As most of the other stations of the RCPSC IM examination do not test the candidate’s ability to detect abnormal clinical findings (using SPs without physical abnormalities), a lower correlation between the CF%accurate score and the overall examination score may reflect the measurement of different aspects of competence. The negative correlation between correct and incorrect findings suggests that the candidates were not using a “shot-gun” approach in reporting the cardiac findings but that the most accurate candidates had the least number of incorrect findings and vice versa.
The current study is not without limitations. A single observer recorded the candidate’s verbal description of the cardiac findings, and the reliability of this recording process is unknown. When scoring the CF checklist, a lower interrater reliability for the scoring of incorrect findings was found, with variability in these reliabilities by cardiac diagnosis (Table 1).
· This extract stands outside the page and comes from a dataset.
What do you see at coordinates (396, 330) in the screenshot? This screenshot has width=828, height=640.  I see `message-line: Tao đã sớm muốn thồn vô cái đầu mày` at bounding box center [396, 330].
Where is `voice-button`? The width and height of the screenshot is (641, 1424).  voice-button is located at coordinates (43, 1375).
The sources of disagreement leading to this lower reliability appeared to be the write-in options on the checklist, as the diagnoses with the lowest interrater reliabilities for incorrect findings appeared to have the most write-ins. This is consistent with the results of our previous study,5 where one observer attempted to write verbatim the participant’s verbal report of cardiac findings for real patient and simulation-based modalities. When two investigators subsequently independently scored these written reports, this approach yielded a very poor interrater reliability. These write-in responses require interpretation by the individual scoring the checklist, compared with scoring the preset response options. Finally, the current study does not address the issue of how many stations would be necessary to have a valid CPS examination, irrespective of the outcome measure, as the CPS was only a single station in our internal medicine specialty examination.
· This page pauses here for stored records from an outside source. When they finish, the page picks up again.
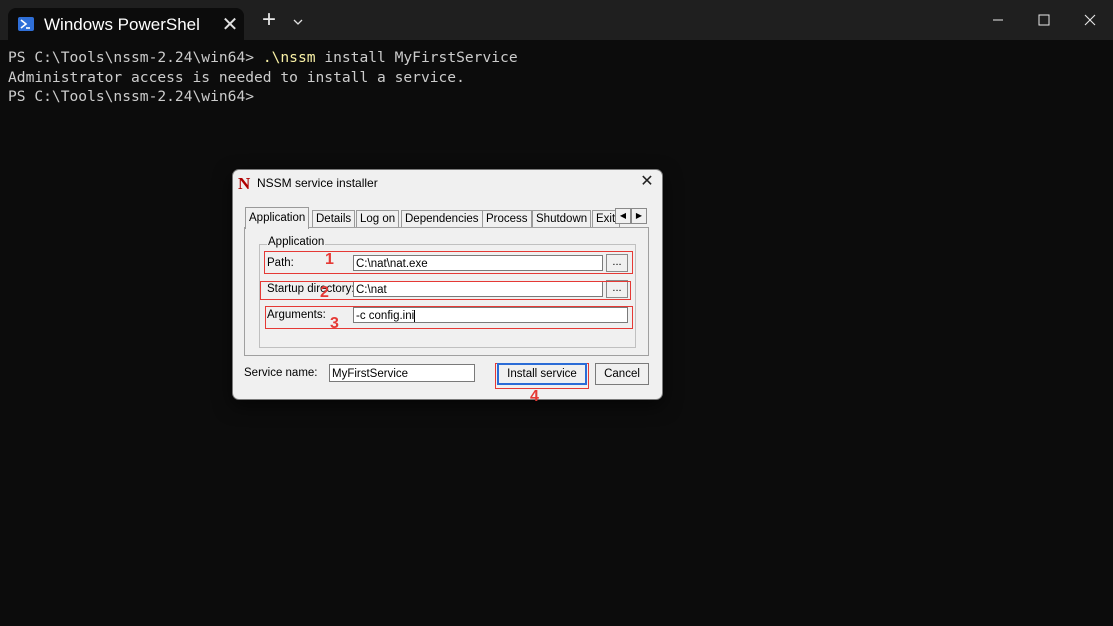 The height and width of the screenshot is (626, 1113). Describe the element at coordinates (26, 24) in the screenshot. I see `powershell-icon` at that location.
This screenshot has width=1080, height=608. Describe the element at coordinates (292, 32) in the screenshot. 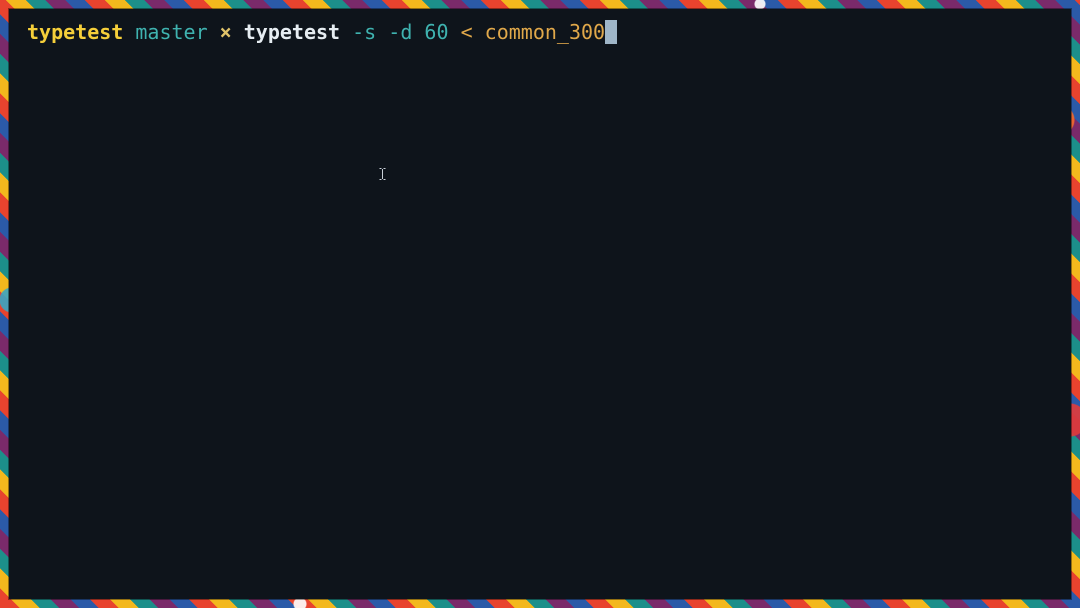

I see `command-program: typetest` at that location.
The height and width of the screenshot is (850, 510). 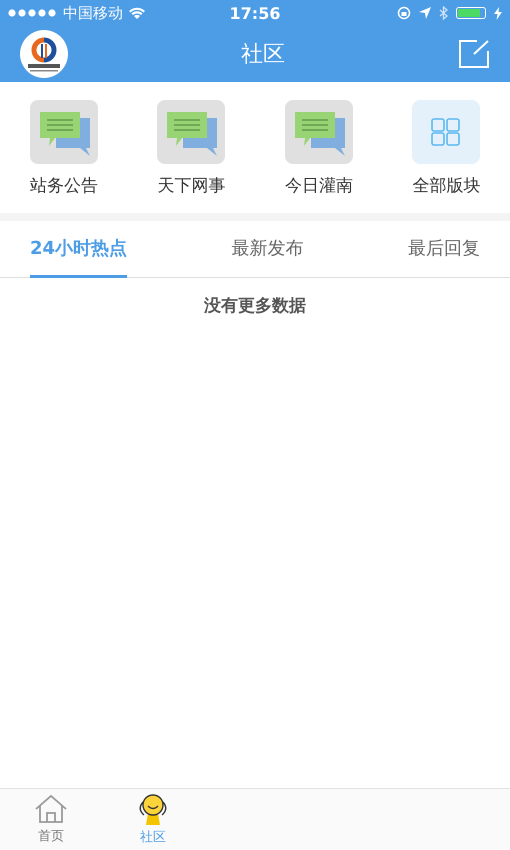 What do you see at coordinates (44, 54) in the screenshot?
I see `logo-icon` at bounding box center [44, 54].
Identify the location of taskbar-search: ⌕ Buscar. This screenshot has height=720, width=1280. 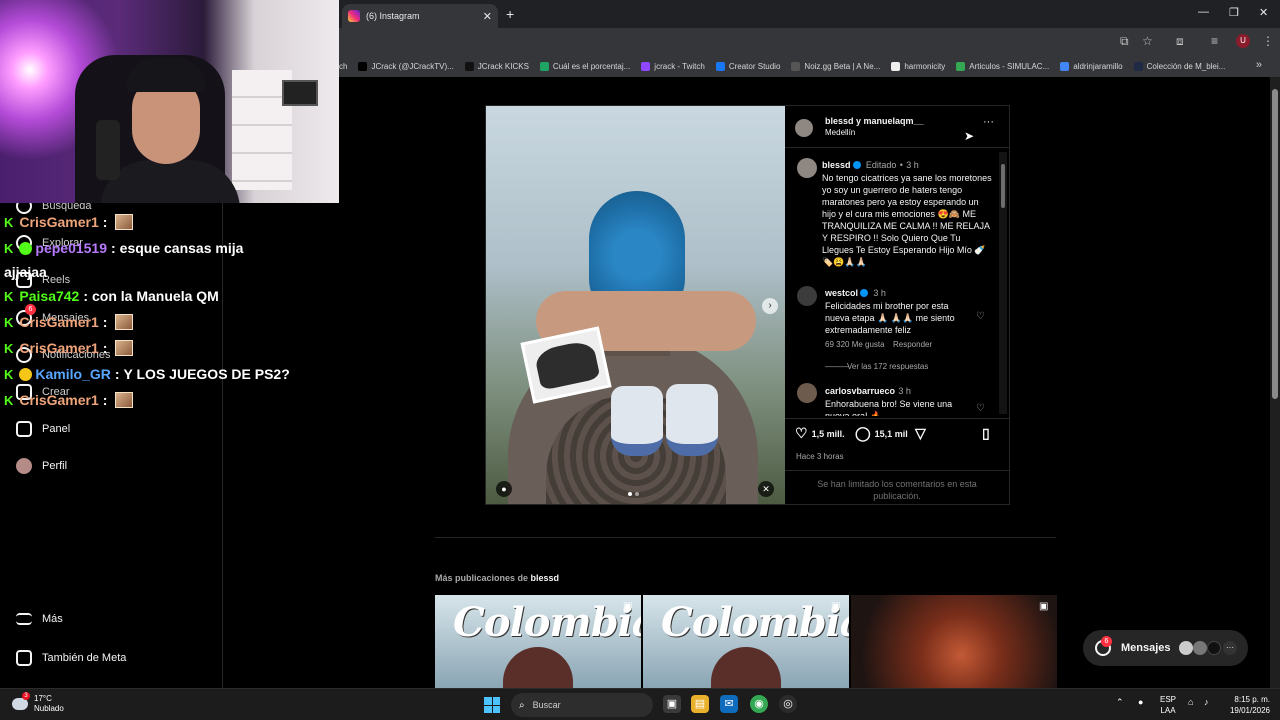
(582, 705).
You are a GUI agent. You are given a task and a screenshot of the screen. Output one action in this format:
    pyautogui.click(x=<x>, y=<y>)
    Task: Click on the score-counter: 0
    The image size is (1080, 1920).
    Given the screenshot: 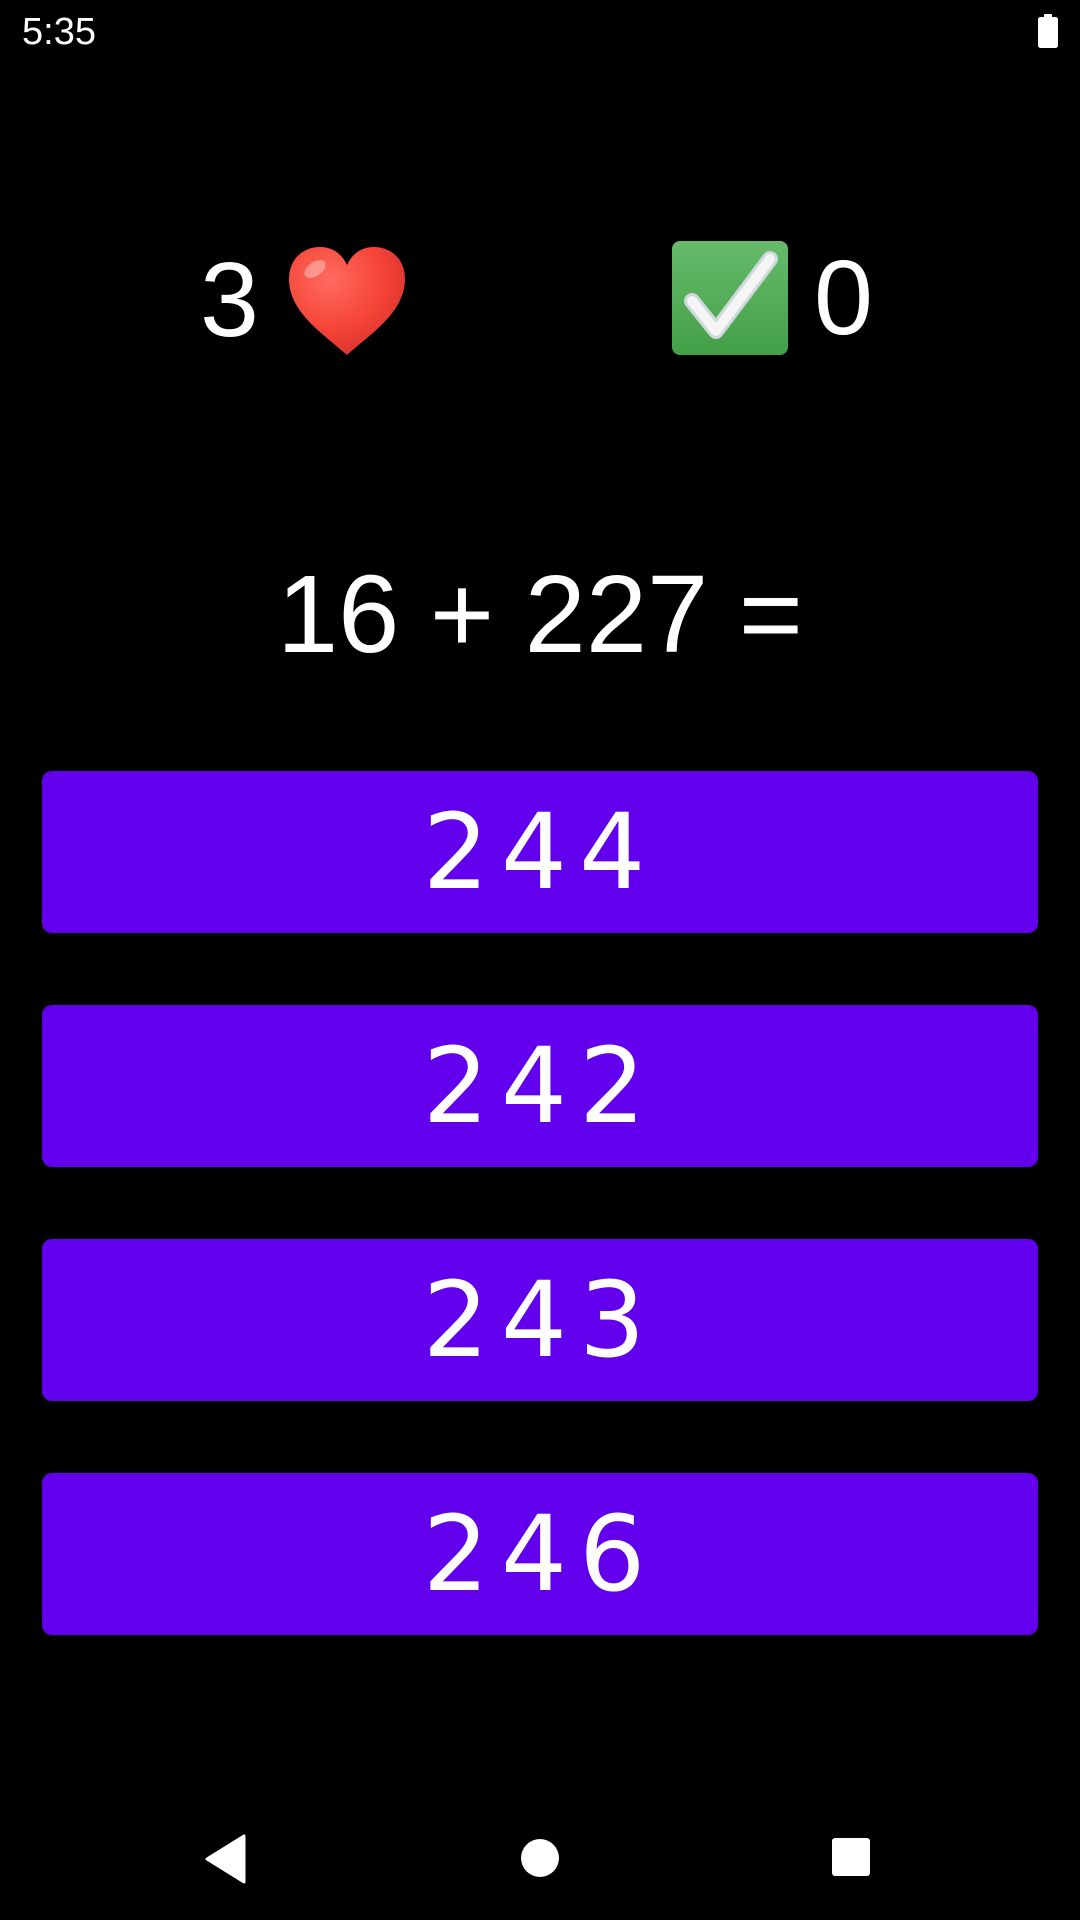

The modest correlations of the checklist score with other measures of clinical performance indicate that the checklist is not a stand-alone measure but it does provide one additional objective outcome measure for use in assessment with a CPS. Our previous research had demonstrated modest correlations between cardiac physical examination performance using the simulator and real patients but did not include a cardiac findings checklist in the scoring rubric.5 Based on the current study, inclusion of the checklist as one objective measure may allow fairer comparison between assessment modalities in future research. Future research should address how best to incorporate a checklist approach into a scoring rubric for a CPS. In addition, future studies should compare performance between novices and experts using the checklist to further assess construct validity of the checklist. If a CPS is typical of other simulator-based assessments of physical examination competence, these modalities may benefit from the current study by considering inclusion of a checklist-based approach to scoring. The current study provides reasonable validity evidence for a cardiac findings checklist as one approach to assessing cardiac clinical performance with a CPS.